The laughter still echoed. Not in Arin's ears, but somewhere deeper. Beneath the ribs, where dignity used to live.
He didn't cry. Not because it didn't hurt. But because tears felt… useless now.
He limped through the winding alleys of the lower city, each step a jolt of pain along his ribs. His satchel weighed heavy with scraps of boar meat, but not nearly as heavy as the bruises painted across his body. Dirt clung to him like a second skin. He passed drunken beggars, broken lanterns, and flickering rune posts whose magic had long since faded.
Finally, in the shadow of a collapsed shrine, he found silence.
A cracked puddle reflected his bloodied lip and swollen cheek. He stared at it for a long time.
"They think I'm weak," he whispered, his voice hoarse. "Let them."
His fingers traced the lightning-shaped scar beneath his shirt — the one from that night. The one that hadn't stopped itching.
"I'll be the whisper that haunts them in the dark."
The image of Karl's smug face flared in his mind, followed by Lyselle's eyes — not pitying, but burdened. Maybe she wasn't like the rest. Maybe.
He looked up at the stars between cracks in the ruined ceiling.
"I sold my seat," he said to no one. "Not because I was weak. Because I had no choice. I chose my parents over power. But now…"
He clenched his fists. The pain grounded him.

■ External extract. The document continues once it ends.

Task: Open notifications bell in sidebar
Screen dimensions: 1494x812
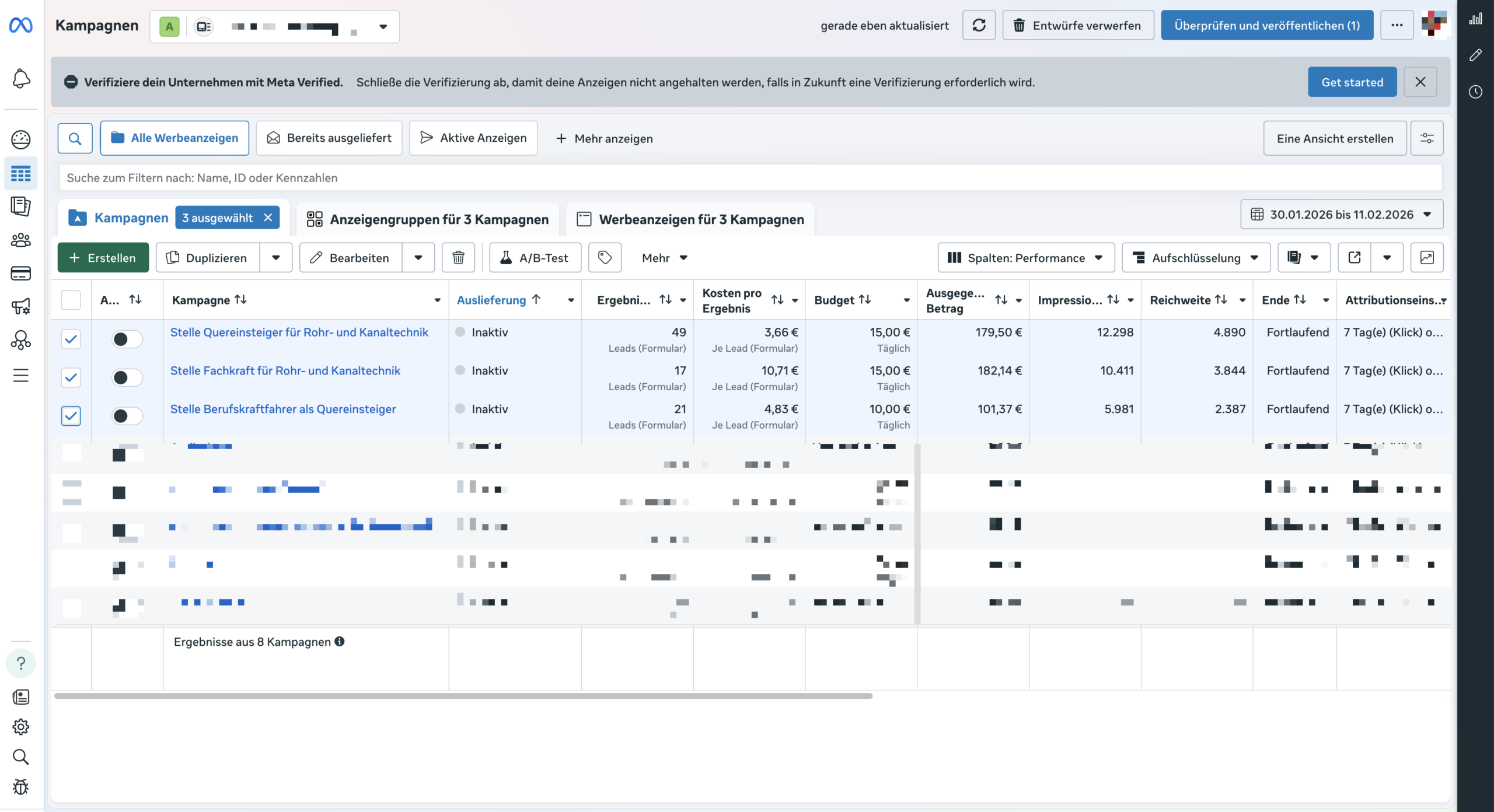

He thought of the wilds: the RedHorn rabbit, the black lightning, the fried snake, and the taste of desperation. He had faced death more times than any of those pampered nobles.
I'm not like them, he thought. I'm something else. Something they can't predict.

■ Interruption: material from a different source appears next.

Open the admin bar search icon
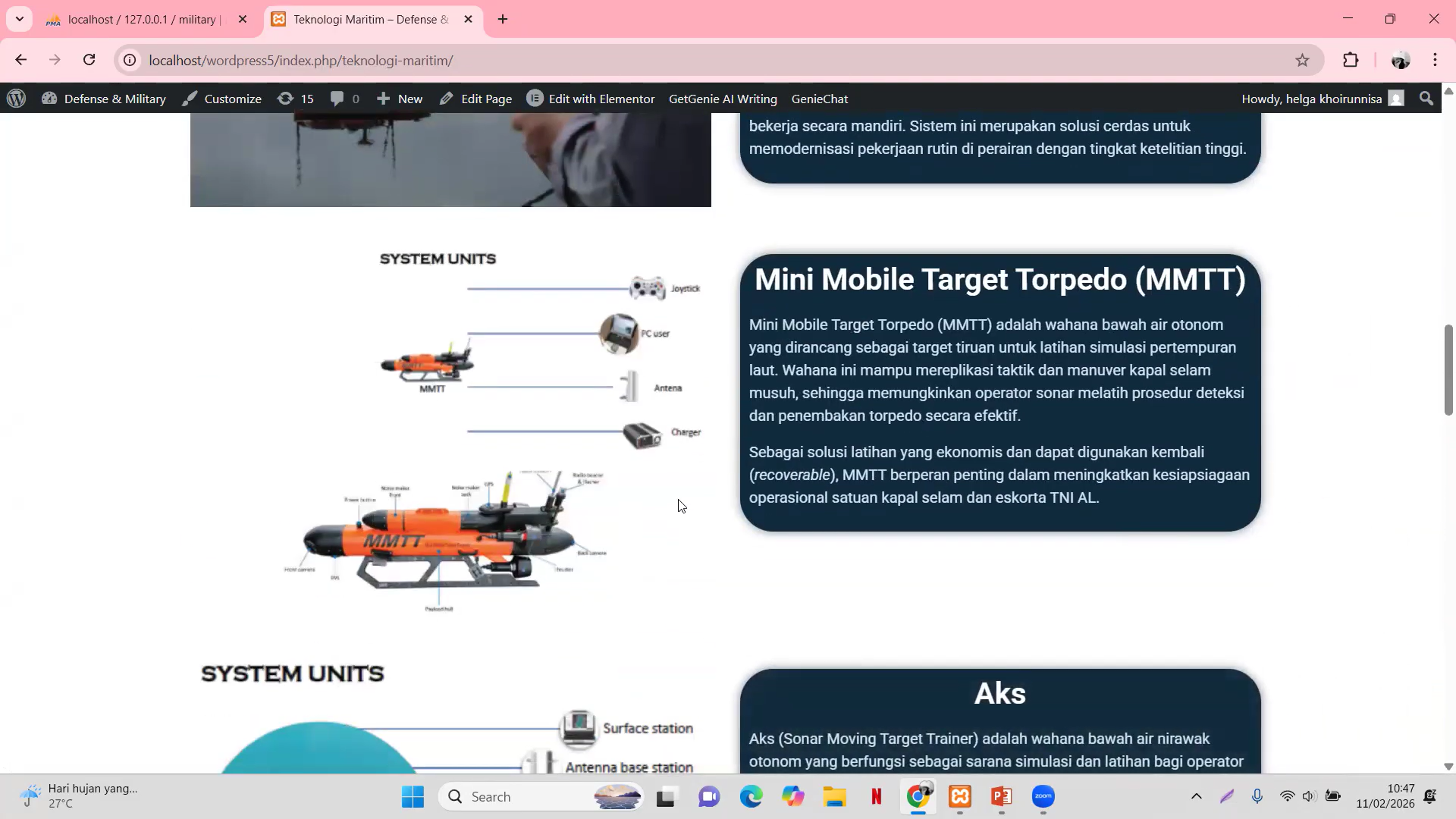point(1426,99)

In the back of his mind, a voice from the past echoed. An old merchant he'd once bartered pelts with, years ago:
"If you can pass the Awakening Threshold Test, even a rat has the right to be a lion. No law can stop awakened mana."
There were other paths into Dorothrel. Harder ones. Dangerous ones. But they existed. He'd find them.
That night, he curled up beside the dying embers of a trash fire, pulling his coat tight around him. His body screamed. His pride bled. But his eyes never shut.
And just before dawn, something stirred.
The scar on his chest burned. Not like pain — like heat. Like power.
His dream had been chaos: golden eyes staring from a void, runes swirling like a storm, and a throne of black stone that pulsed with heartbeat-like rhythm. The snake skin in his dream had burst into flame.
He gasped awake.
His palms glowed faintly — barely noticeable — then faded.
Not magic. Not yet.
But something was responding.
He looked up at the horizon where Dorothrel's towers pierced the clouds.
"I'm not done," he whispered to the wind. "I've barely started."
And the ashes beneath him shifted.
From the academy towers, they looked down and forgot him.
But in the alleyways of the city, the ashes stirred.
And somewhere beneath, the fire remembered its name.